(Item dataset tersimpan):

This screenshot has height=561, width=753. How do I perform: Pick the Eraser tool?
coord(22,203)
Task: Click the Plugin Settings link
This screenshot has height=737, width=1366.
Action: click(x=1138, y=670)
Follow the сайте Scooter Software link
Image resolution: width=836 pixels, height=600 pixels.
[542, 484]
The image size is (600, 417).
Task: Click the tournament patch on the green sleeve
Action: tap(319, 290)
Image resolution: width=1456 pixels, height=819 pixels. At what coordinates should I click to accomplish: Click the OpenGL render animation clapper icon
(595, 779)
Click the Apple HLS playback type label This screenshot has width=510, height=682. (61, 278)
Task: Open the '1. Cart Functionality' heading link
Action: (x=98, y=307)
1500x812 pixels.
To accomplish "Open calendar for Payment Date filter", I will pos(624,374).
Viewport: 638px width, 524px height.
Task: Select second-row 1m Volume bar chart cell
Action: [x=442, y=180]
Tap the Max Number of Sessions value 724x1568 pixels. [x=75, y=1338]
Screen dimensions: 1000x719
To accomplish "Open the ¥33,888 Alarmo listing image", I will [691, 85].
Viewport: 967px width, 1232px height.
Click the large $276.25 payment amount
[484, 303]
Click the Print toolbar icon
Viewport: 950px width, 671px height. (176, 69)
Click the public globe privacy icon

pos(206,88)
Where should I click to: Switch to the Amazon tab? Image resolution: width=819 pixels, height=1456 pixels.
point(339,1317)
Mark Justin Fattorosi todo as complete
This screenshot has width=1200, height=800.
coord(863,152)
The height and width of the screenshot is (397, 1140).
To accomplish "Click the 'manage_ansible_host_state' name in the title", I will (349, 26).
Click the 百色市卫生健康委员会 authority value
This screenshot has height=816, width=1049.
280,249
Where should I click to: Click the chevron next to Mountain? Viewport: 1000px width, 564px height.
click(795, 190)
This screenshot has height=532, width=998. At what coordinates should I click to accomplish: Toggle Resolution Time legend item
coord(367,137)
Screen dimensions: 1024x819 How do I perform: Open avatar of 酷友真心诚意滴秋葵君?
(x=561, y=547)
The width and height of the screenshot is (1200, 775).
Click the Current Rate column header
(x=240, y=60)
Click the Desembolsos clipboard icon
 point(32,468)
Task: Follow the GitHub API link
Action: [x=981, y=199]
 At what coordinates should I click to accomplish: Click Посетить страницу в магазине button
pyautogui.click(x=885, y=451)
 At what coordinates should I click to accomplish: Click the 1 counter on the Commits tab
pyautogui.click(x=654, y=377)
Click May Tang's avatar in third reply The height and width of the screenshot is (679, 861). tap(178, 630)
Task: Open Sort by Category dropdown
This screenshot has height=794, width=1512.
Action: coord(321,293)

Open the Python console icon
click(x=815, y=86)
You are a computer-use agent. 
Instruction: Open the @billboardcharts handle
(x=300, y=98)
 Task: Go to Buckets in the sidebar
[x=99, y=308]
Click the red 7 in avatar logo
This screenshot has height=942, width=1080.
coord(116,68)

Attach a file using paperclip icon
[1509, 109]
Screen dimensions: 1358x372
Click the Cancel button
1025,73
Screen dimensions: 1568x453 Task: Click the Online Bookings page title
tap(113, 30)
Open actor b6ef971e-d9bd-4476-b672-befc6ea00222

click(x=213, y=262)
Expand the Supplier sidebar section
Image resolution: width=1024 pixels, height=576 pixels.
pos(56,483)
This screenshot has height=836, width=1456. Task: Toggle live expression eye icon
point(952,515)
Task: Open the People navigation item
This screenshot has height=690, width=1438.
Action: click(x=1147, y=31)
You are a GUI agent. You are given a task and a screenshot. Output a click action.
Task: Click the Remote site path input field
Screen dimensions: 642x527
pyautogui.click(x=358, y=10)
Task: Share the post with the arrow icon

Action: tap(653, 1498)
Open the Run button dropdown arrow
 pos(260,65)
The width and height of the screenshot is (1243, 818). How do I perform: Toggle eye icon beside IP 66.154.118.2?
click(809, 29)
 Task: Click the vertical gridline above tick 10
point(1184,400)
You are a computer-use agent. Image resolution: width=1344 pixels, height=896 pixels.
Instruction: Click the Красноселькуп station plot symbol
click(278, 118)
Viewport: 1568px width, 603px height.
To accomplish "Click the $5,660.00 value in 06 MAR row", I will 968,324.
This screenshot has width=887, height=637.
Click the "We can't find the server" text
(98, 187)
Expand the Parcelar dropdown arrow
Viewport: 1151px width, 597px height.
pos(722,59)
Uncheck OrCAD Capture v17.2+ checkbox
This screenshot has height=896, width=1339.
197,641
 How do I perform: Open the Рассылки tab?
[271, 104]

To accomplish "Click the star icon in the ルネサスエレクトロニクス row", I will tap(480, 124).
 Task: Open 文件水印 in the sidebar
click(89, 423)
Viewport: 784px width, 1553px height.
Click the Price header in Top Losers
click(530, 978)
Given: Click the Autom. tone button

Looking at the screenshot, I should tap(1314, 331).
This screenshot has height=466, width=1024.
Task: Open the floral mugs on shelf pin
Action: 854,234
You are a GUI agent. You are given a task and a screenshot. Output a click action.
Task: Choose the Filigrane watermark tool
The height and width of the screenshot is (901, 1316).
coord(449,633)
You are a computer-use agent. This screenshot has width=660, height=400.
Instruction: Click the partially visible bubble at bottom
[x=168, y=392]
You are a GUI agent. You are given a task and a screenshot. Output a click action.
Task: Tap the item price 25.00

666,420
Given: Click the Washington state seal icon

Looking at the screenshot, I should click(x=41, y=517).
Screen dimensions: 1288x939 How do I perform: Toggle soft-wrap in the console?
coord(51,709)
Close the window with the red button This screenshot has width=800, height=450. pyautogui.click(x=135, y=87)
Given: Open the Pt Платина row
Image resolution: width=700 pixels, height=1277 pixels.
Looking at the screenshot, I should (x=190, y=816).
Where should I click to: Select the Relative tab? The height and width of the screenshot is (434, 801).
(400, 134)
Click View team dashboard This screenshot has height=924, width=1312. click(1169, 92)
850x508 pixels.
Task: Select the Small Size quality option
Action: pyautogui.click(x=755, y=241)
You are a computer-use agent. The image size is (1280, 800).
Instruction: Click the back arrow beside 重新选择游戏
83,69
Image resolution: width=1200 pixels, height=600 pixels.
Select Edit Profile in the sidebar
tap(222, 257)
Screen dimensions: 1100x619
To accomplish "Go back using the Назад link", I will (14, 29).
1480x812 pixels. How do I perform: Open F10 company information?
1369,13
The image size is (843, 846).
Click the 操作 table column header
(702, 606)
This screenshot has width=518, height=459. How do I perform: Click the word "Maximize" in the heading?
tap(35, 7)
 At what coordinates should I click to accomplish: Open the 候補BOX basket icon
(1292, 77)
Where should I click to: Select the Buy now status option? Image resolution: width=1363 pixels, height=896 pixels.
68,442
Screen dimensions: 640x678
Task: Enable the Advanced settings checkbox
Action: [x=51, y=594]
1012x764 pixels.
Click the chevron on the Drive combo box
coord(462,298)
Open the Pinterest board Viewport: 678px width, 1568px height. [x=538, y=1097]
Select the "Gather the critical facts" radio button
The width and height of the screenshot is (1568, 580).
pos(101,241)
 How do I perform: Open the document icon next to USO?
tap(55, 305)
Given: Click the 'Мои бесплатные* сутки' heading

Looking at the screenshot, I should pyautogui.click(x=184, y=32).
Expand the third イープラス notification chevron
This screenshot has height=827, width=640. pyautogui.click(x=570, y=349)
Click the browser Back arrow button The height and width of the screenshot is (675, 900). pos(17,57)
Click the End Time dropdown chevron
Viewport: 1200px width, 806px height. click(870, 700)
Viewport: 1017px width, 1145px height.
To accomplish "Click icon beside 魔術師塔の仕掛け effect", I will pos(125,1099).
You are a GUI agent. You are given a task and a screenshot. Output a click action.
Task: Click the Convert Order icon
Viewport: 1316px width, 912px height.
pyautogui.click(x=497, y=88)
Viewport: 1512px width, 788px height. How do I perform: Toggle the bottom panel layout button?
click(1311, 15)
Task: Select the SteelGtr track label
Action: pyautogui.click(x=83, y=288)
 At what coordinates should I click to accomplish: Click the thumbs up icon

(Petunjuk Latihan):
Tulis ulang baris-baris daftar mulai dari baris yang memuat "Viewport: 1512px width, 788px" hingga akhir daftar, kedua ujungnya termasuk, sebagai tabel Markdown dengan kolom "No" untuk nomor urut dan kolom "Baris" untuk teks barisnya. Lewati baris kosong.

(Keluaran yang Diharapkan):
| No | Baris |
|---|---|
| 1 | Viewport: 1512px width, 788px height. How do I perform: Toggle the bottom panel layout button? |
| 2 | click(1311, 15) |
| 3 | Task: Select the SteelGtr track label |
| 4 | Action: pyautogui.click(x=83, y=288) |
| 5 |  At what coordinates should I click to accomplish: Click the thumbs up icon |